Instant Runoff Voting (IRV) presumably would have behaved in essentially the same bad way in this election because this race was dominated by the top 3 contenders.
Top-2-runoff and IRV are the same thing in a 3-candidate race, if the voters are the same and act self-consistent. But how solid was the top-3 domination in this race? If 99% of Holloway's votes transferred to Roemer while only 1% went to Duke that would have (just barely) put Roemer in the runoff. However, a split that drastic would have been extremely implausible.

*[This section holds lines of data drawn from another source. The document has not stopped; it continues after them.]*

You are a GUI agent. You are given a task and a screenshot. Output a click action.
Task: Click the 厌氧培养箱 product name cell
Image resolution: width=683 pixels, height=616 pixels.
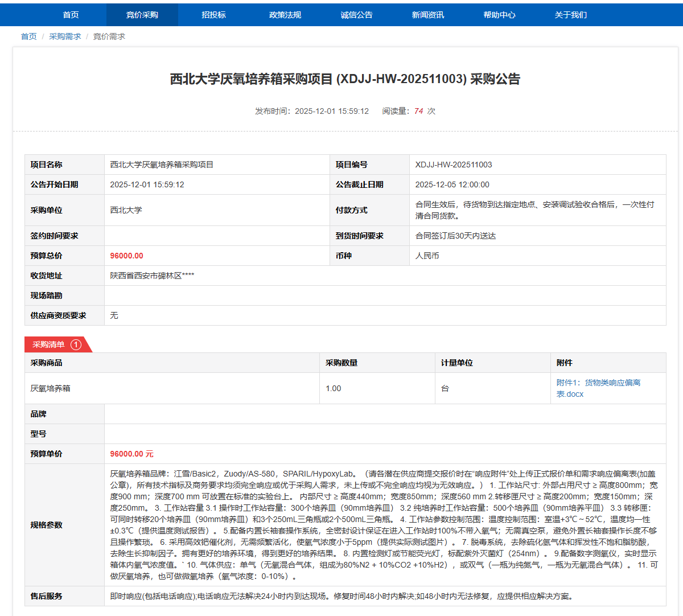coord(51,388)
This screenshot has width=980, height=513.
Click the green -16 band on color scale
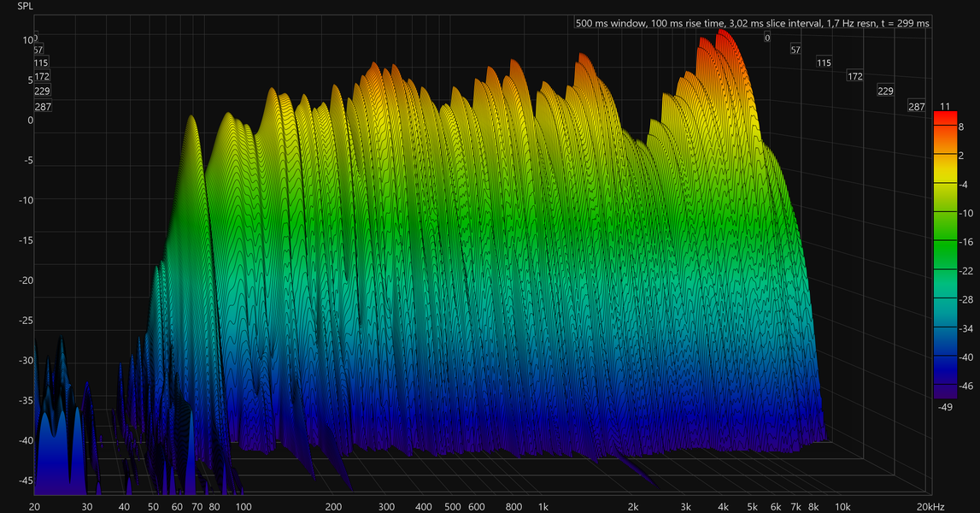coord(945,242)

Trying for the most-plausible scenario: If all candidates from Holloway (4th) onward were lumped into a single "supercandidate" with
votes, then in order for them to put Roemer into runoff ahead of Duke, those 124127 would have had to transfer 80652+X to Roemer, X to Duke, Y to Edwards, and Z failing to transfer to anybody, for some X,Y,Z≥0 with 80652+2X+Y+Z=124127. In practice in the real world, even in simple IRV elections with highly experienced voters, at least about 10% fail to transfer, so I think it is safe to assume Z≥12000. I also think it is safe to assume Y≥15000. Hence 80652+2X≥97127, hence 2X≤16475. So in order to push Roemer into runoff we would have needed a transfer from Supercandidate to Roemer of at least 88890 and from Supercandidate to Duke of at most 8237; this is a 92-8 percentage split. It seems safe to regard a split this drastic as having had virtually zero chance of happening. This completes our argument that IRV would not have changed the result.